Testo fornito -
=-=-=-=-=

Il problema in questo tipo di incontri sta nel fatto che non tutte le occasioni di contatto sono ricercate, o desiderate, da entrambe le parti.
Un recente studio (Hertz R, Nelson MK, Kramer W. 2015) esplora le attitudini e le esperienze di 57 donatori di sperma che hanno risposto a un sondaggio pubblicato on-line negli Stati Uniti dopo 18 anni circa dalla loro donazione di sperma. Il campione era composto per il 51% da persone sposate o conviventi con persone dell’altro sesso, il 56% aveva figli propri, l’81% si è dichiarato eterosessuale. Oltre il 53% erano diplomati o laureati. Nel 93% erano bianchi. Studiando le loro risposte si vede come la maggior parte di loro ammetta di essere stato curioso di conoscere i propri figli biologici, e di aver per questo motivo preso contatto con la banca del seme e già comunicato con almeno un figlio biologico, almeno una volta, scambiandosi fotografie. Circa due terzi di loro si erano anche incontrati di persona almeno una volta; la stessa proporzione aveva comunicato tramite e-mail o sms.

=-=-=-=-=

Dati esercizio -
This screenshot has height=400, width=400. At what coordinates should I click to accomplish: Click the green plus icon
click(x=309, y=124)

=-=-=-=-=

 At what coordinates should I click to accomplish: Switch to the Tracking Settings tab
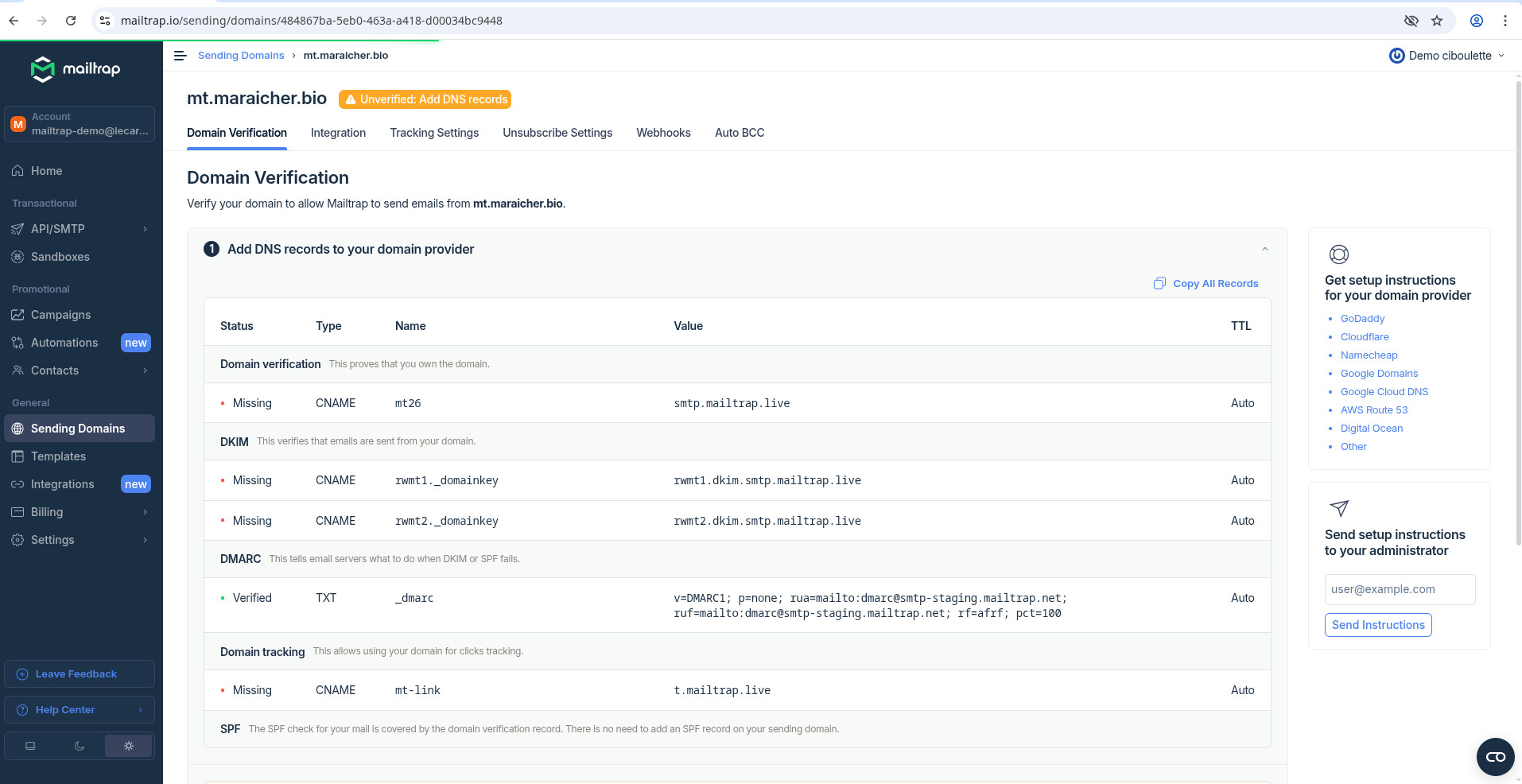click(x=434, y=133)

=-=-=-=-=

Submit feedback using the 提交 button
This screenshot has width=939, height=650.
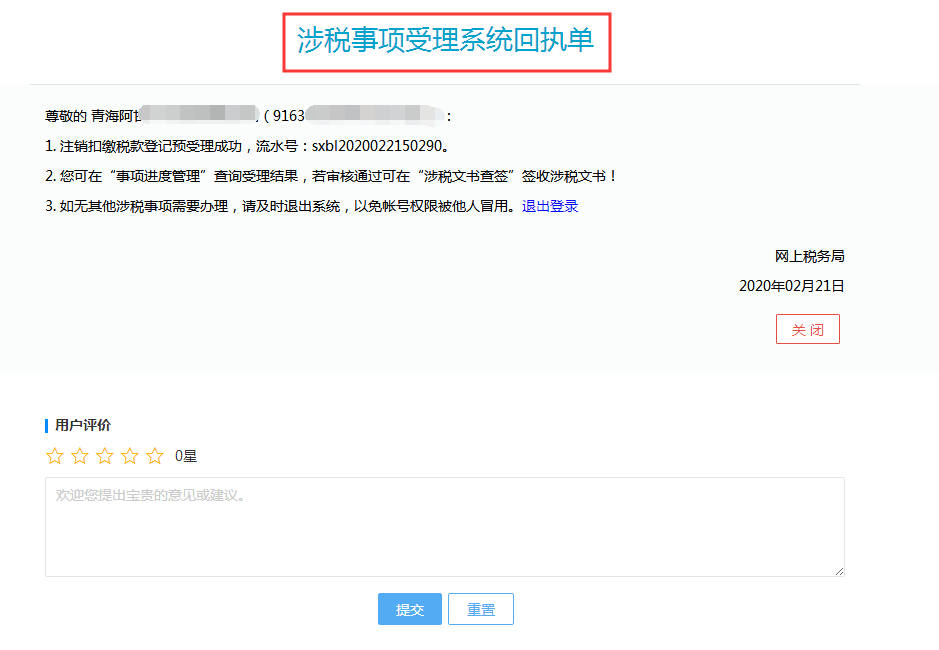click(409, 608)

=-=-=-=-=

Consegne -
a: Restituisci il tratto del testo sui donatori di sperma che va da "Un recente studio" fino a "e-mail o sms.".
b: Prosegui il testo sui donatori di sperma a partire dalla sua ultima frase.

Risposte alle consegne -
a:
Un recente studio (Hertz R, Nelson MK, Kramer W. 2015) esplora le attitudini e le esperienze di 57 donatori di sperma che hanno risposto a un sondaggio pubblicato on-line negli Stati Uniti dopo 18 anni circa dalla loro donazione di sperma. Il campione era composto per il 51% da persone sposate o conviventi con persone dell’altro sesso, il 56% aveva figli propri, l’81% si è dichiarato eterosessuale. Oltre il 53% erano diplomati o laureati. Nel 93% erano bianchi. Studiando le loro risposte si vede come la maggior parte di loro ammetta di essere stato curioso di conoscere i propri figli biologici, e di aver per questo motivo preso contatto con la banca del seme e già comunicato con almeno un figlio biologico, almeno una volta, scambiandosi fotografie. Circa due terzi di loro si erano anche incontrati di persona almeno una volta; la stessa proporzione aveva comunicato tramite e-mail o sms.

b:
Dei donatori intervistati, 5 conoscevano i loro figli sin dall’inizio per essere parenti o amici della coppia sterile, 35 di loro avevano chiesto l’anonimato, e 17 avevano dato la possibilità di rivelare la loro identità, se i figli lo avessero chiesto. La maggior parte dei donatori aveva donato il seme per circa sei anni, nel range di età 27-33 anni.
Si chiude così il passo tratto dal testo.